4.1.2 Findings from the classification.
We found 244 unique head gestures after merging the overlaps. Figure
3 shows the composition of head gestures. Three parts of the head, eyes, mouth, and their combination were used most frequently, accounting for a total of 77 percent. Among them, the proportion of head-based gestures was 34.8% (appeared 85 times), eyes-based gestures were 17.6% (appeared 43 times), and mouth-based gestures were 18% (appeared 44 times). From Fig.

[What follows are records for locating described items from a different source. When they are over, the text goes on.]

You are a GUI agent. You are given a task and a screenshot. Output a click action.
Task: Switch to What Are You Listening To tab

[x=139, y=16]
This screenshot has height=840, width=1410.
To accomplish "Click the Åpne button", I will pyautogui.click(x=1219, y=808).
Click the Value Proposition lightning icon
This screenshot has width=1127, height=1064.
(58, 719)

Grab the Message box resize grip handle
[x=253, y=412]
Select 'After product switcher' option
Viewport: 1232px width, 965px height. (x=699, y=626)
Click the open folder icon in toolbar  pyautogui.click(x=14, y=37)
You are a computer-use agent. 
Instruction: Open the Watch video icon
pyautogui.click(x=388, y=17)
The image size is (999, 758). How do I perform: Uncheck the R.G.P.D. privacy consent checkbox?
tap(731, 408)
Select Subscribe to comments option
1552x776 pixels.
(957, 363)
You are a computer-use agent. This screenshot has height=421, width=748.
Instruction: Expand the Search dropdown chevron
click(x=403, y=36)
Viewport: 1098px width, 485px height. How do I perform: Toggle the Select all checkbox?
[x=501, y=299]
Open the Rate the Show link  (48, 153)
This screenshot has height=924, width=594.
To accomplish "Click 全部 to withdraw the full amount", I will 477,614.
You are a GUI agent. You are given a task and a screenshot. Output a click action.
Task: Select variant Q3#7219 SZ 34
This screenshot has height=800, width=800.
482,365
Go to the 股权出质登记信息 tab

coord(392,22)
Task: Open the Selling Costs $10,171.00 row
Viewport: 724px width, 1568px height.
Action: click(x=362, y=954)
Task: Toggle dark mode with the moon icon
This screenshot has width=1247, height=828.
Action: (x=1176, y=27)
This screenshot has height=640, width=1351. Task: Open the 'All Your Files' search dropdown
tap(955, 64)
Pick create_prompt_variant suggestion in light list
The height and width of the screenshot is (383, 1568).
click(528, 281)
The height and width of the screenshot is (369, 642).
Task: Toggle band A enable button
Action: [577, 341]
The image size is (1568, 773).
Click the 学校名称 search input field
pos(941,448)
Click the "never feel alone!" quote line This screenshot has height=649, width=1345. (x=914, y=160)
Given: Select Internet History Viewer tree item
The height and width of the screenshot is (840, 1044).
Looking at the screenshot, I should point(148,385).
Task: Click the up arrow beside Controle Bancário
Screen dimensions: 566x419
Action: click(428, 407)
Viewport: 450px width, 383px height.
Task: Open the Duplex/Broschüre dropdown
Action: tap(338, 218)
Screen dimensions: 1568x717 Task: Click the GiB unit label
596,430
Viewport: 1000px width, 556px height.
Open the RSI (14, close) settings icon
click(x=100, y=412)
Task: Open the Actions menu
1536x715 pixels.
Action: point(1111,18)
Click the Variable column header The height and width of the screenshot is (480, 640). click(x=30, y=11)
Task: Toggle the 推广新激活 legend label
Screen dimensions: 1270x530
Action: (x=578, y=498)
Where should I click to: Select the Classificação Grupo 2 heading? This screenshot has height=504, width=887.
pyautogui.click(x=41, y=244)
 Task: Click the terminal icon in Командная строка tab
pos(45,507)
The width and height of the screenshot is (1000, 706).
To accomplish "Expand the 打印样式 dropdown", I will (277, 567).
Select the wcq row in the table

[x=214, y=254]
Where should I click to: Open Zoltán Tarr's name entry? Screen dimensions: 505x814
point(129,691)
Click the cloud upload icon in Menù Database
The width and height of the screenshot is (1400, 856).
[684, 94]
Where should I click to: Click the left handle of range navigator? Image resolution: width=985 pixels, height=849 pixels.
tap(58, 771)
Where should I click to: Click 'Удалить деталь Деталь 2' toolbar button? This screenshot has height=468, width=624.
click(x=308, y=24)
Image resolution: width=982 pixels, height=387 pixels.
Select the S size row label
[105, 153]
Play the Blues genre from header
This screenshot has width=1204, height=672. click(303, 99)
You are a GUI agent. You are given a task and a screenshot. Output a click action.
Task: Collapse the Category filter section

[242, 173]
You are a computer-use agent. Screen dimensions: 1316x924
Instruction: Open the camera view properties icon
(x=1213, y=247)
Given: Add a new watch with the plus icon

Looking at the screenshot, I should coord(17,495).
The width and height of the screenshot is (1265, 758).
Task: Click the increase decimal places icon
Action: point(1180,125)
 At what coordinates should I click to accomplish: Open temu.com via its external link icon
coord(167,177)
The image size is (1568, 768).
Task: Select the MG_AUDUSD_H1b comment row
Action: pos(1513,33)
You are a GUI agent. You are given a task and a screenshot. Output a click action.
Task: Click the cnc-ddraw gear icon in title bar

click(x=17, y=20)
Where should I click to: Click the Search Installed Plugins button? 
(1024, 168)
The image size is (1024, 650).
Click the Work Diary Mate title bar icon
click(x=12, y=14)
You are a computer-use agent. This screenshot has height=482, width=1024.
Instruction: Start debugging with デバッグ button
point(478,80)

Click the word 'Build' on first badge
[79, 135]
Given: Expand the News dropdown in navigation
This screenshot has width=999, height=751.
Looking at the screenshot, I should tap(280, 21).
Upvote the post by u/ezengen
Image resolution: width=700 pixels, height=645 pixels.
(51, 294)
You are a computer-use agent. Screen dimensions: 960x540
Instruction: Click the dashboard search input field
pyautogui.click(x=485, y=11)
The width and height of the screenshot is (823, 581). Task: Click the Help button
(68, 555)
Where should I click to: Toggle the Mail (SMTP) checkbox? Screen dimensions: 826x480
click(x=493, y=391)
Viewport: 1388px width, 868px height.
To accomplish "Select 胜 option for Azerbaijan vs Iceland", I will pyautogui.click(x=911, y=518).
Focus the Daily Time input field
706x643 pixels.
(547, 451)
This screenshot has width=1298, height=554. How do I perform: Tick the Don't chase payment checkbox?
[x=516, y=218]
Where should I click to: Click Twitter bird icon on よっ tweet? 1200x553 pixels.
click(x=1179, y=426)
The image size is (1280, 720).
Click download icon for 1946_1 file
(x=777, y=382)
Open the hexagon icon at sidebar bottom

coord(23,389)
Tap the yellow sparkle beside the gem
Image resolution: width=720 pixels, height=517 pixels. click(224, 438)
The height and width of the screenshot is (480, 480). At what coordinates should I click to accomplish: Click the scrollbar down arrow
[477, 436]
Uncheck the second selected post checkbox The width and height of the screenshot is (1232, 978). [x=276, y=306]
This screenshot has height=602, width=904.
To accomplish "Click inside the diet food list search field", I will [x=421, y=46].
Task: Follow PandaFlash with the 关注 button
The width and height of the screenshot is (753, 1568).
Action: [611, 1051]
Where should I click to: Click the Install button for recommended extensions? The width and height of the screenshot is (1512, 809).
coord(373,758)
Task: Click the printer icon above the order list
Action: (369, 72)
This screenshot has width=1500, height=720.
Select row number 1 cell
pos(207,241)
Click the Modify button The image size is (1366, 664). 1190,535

3, it can be found that the gestural interaction based on head action is almost twice that based on eye action. This finding indicates that although eye-based gestures are more selective than head-based gestures, participants were more willing to choose head-based gestures, which differs from the conclusion mentioned in the paper [
7,
42]. The possible reasons can be analyzed from the following two aspects: (i) gestural interaction frequently using eye movements and blinking can easily lead to a sense of tension in the eye muscles and nerves [
6]. For people with dystonia, higher facial muscle tension may cause posture disorder when interacting with devices. In contrast, they prefer to use head-based gross movements. (ii) from the perspective of developmental psychology, human motor development follows a sequence from beginning to end, while the head motor is the earliest form of human development. In our daily conversation, we often use head movements such as nodding or shaking for feedback (such as nodding to agree or shaking to deny) [
3]. From an evolutionary psychological perspective, compared to eye actions, people are more accustomed to conscious head movements [
13].
4.2 Preferred head gesture set
We calculated the Agreement Score of the referents based on the frequency of the same head gesture. After addressing the issue of gesture conflicts, we assigned the preferred gesture set.
4.2.1 Agreement Score.
We evaluated the degree of gestural consensus among our participants to quantify agreement. Fig.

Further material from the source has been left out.